Some lines below hold "each". Pick them out and copy them.

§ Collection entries
———
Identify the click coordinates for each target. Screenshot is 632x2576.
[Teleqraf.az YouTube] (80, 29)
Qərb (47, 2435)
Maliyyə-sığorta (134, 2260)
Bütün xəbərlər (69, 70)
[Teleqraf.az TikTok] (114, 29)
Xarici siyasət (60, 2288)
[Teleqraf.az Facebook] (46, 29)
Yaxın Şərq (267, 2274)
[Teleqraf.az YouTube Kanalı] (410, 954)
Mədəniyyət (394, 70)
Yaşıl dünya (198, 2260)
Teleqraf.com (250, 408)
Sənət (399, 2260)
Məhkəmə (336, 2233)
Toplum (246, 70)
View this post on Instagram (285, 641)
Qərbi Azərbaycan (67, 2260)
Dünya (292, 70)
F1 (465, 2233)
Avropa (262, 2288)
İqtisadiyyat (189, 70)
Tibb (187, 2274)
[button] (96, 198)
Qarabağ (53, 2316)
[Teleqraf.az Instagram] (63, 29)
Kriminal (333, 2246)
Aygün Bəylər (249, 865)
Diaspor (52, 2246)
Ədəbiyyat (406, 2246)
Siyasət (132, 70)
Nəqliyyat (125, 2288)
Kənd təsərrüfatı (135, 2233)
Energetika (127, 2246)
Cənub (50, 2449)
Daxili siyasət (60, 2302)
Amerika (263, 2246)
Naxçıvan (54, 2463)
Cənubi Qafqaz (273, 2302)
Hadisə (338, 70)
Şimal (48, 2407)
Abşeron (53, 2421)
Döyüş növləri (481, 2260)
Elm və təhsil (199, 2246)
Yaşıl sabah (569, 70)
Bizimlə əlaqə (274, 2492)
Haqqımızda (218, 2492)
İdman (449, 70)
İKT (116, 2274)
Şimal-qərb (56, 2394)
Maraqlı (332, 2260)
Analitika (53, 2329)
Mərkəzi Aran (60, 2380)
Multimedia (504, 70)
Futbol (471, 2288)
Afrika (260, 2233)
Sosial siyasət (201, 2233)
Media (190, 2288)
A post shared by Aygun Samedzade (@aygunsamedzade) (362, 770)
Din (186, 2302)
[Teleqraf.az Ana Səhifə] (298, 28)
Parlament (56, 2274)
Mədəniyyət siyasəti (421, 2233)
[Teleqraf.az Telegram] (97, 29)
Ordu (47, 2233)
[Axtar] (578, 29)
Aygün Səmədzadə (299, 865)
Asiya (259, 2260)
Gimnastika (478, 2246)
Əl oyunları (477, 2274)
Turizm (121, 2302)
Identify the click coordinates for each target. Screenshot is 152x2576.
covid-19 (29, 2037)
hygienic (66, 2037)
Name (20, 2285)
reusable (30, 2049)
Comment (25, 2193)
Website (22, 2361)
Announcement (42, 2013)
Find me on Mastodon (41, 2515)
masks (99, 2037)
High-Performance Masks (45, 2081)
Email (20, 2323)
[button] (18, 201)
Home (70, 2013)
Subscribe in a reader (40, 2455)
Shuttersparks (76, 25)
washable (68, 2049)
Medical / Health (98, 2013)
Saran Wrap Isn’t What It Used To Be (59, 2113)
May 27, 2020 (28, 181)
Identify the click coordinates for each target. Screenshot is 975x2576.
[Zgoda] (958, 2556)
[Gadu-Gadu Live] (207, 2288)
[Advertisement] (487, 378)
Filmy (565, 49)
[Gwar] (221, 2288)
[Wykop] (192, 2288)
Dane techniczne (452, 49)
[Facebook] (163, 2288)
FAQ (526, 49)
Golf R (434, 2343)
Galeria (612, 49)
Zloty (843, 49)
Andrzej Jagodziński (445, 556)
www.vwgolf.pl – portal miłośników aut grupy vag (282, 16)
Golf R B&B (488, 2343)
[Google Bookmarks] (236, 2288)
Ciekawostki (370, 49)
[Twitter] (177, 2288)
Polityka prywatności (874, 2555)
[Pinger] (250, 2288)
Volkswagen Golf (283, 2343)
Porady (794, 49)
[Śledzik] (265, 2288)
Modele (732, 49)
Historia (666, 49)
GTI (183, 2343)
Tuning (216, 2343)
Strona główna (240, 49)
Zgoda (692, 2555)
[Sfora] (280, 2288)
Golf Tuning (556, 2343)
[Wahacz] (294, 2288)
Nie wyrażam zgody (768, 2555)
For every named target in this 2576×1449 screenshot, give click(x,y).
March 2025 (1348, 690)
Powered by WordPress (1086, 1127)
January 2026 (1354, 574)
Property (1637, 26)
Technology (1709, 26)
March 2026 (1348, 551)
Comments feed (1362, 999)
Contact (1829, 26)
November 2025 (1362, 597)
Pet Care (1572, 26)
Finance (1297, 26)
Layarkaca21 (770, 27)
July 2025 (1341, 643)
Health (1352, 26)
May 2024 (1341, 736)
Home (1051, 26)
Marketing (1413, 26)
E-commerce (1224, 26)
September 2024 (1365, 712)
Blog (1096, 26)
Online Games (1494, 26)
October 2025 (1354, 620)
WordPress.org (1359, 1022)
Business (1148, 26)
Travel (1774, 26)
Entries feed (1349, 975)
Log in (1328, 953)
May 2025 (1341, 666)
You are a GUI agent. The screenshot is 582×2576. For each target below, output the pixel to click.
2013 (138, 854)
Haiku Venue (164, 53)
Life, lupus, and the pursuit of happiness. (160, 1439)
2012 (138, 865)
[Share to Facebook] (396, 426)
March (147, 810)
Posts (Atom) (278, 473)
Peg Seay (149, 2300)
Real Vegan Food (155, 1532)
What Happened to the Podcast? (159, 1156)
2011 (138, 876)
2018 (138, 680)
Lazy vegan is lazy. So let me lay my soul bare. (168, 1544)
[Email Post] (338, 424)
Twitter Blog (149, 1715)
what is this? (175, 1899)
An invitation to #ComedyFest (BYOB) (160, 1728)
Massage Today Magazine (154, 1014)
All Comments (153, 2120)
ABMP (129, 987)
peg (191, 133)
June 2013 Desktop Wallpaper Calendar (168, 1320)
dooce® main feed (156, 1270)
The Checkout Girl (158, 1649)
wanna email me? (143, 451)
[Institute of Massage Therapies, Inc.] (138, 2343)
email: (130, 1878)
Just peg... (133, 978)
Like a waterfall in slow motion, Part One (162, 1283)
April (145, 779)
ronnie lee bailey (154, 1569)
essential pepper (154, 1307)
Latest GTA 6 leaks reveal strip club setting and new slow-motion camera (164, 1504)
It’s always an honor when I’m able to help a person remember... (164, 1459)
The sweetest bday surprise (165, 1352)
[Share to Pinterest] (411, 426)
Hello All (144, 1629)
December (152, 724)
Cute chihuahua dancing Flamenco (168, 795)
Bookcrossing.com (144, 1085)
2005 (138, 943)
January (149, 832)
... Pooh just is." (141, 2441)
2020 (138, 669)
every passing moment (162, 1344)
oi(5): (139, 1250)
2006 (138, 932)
———
§ Result
Identify the click coordinates for each target. Screenshot is 632x2576.
Identify the click coordinates for each target. Screenshot is 152x2576.
Identify the click coordinates for each target. Screenshot is 975x2576.
You are a GUI agent. The screenshot is 582×2576. For each target below, output the pixel to click.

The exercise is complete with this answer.